Assim, quando a oportunidade surgiu, Madalena não hesitou em mudar toda a sua vida.
Constância fazia parte do seu imaginário infantil. Quando era criança, passava, frequentemente, os fins-de-semana de Verão, com os pais, na praia fluvial daquela vila. Bem, na altura, a dita praia não passava de uma estreita e curta língua de areia que bordejava o Zêzere, mas que fazia as delícias da criançada da zona. A viagem, embora não demorasse mais de uma hora, era, por si só, uma festa. E o dia passado na areia e na água, ao sol, com os primos, era o paraíso na Terra. Madalena adorava estar na água e só a enorme taça de salada de fruta, feita com banana, pêssego, pêra e laranja a boiarem no molho que o açúcar amarelo deixava, a conseguia tirar de lá. Já adolescente, continuava a ir com os pais, os primos e os tios, mas escapulia-se, frequentemente, para o outro lado do rio, cujo único acesso era a nado. A densa vegetação dessa margem permitia brincadeiras e namoricos próprios da idade. E, à noite, ficavam todos para as festas, os bailes, as feiras. Madalena gostava, particularmente, dessas noites quentes de Verão em que percorria, com os primos e os amigos, as estreitas ruas da vila. Tanto as ruas como as casas lhe lembravam o Portugal dos Pequenitos que visitara, uma vez, ainda criança.
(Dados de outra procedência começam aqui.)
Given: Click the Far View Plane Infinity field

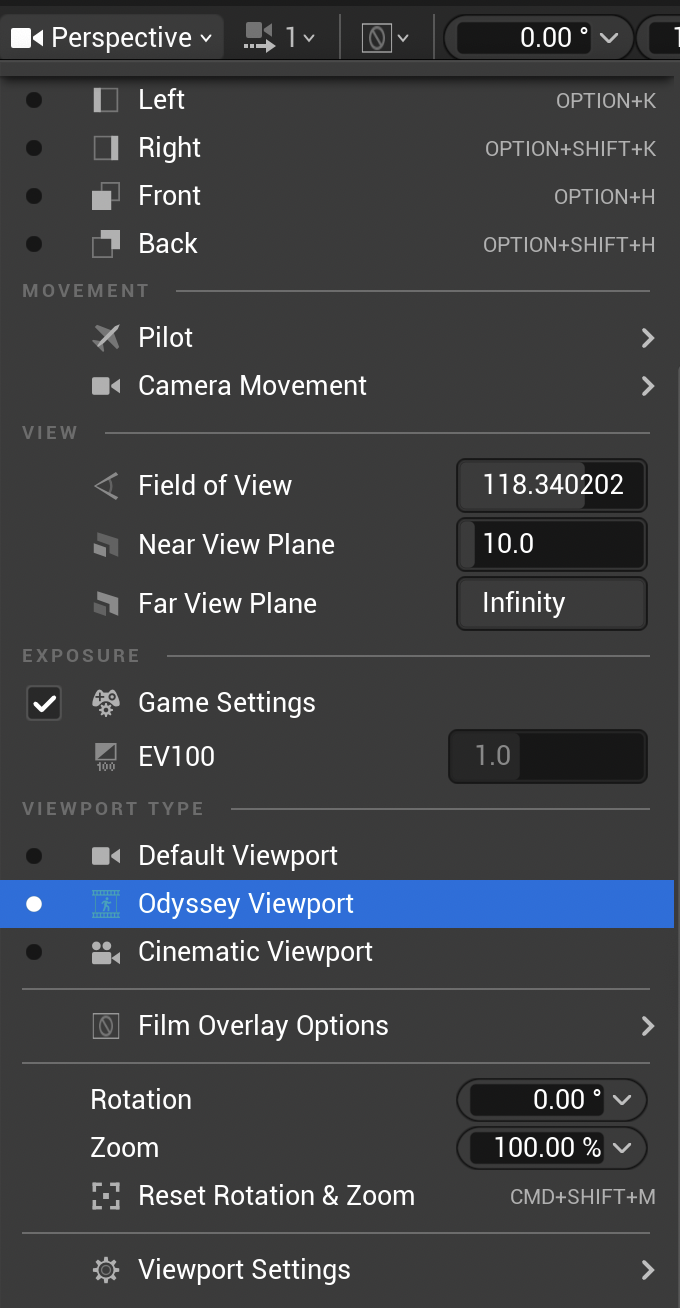Looking at the screenshot, I should (x=551, y=604).
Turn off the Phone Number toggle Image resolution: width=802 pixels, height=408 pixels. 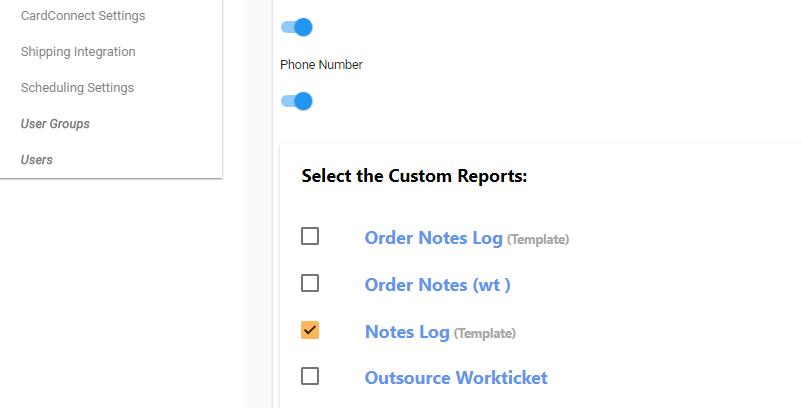click(297, 101)
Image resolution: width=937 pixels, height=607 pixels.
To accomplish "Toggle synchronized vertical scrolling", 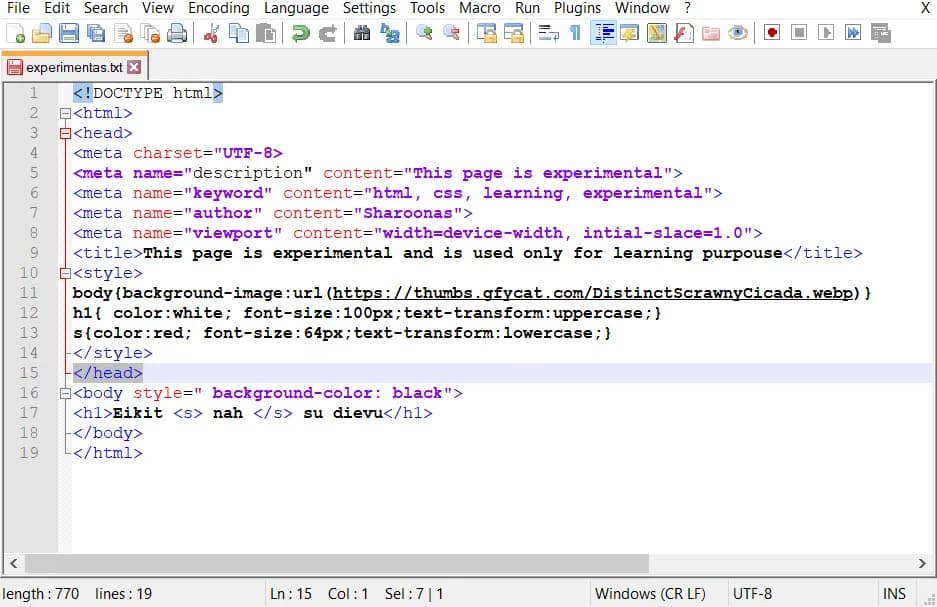I will click(x=485, y=32).
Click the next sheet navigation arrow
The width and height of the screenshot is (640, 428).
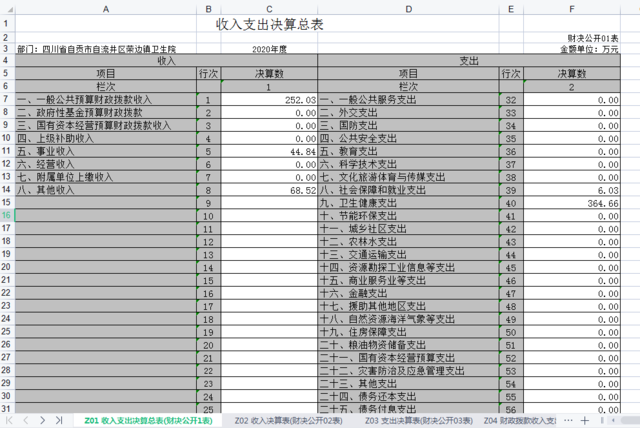click(44, 420)
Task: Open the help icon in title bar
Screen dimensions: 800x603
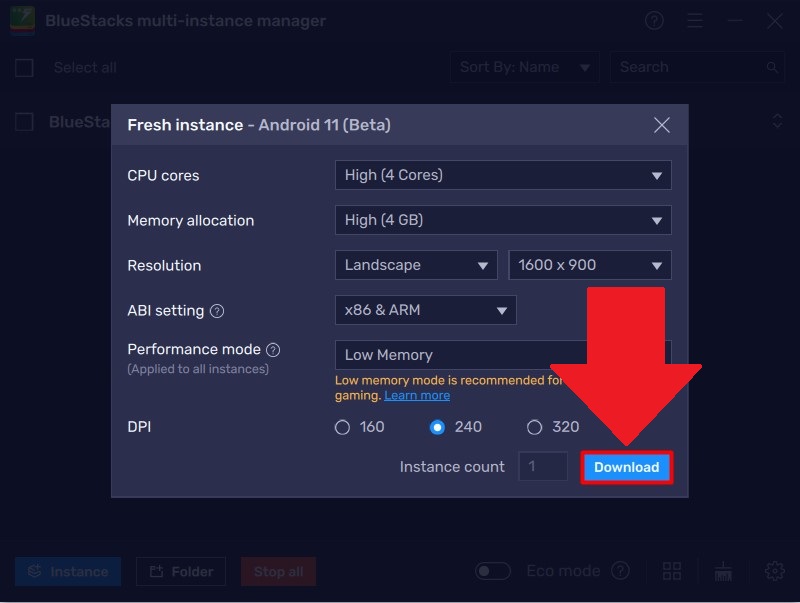Action: pos(654,21)
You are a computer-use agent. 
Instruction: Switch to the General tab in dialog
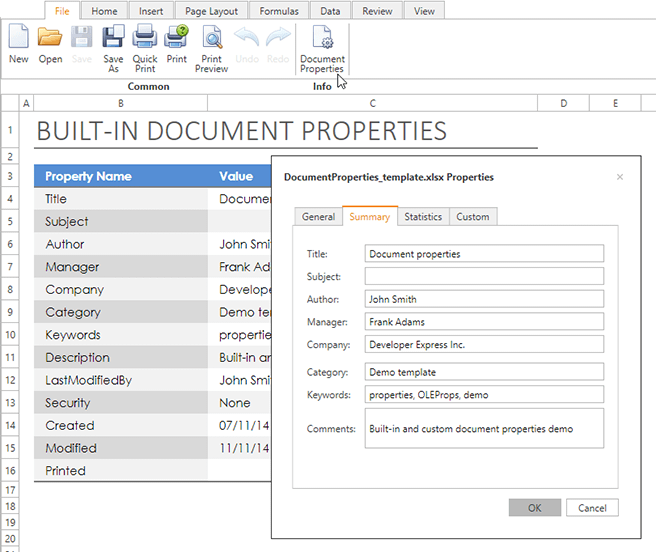click(x=318, y=217)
Conhecia bem o restaurante. Ficava na rua principal da vila e sempre a fascinara o aspecto da casa antiga. Não era demasiado grande e, por isso, tinha um ar acolhedor. O jardim, cercado por um belíssimo gradeamento de ferro forjado, escondia quase toda a casa, excepto a fachada principal, o que a tornava ainda mais misteriosa. Sempre que por ali passava, Madalena quedava-se, com o nariz encostado ao portão, espreitando para dentro. Fascinava-a, sobretudo, o grande sino dourado, pendurado junto à entrada principal. Sonhava que naquela casa viviam pessoas diferentes, extraordinárias. Chegava mesmo a inventar que ali vivia um velho marinheiro reformado, uma excêntrica dama inglesa ou um pirata que se fazia passar por um cavalheiro. À medida que foi crescendo deixou de fantasiar, mas a casa continuou a exercer um enorme fascínio sobre ela.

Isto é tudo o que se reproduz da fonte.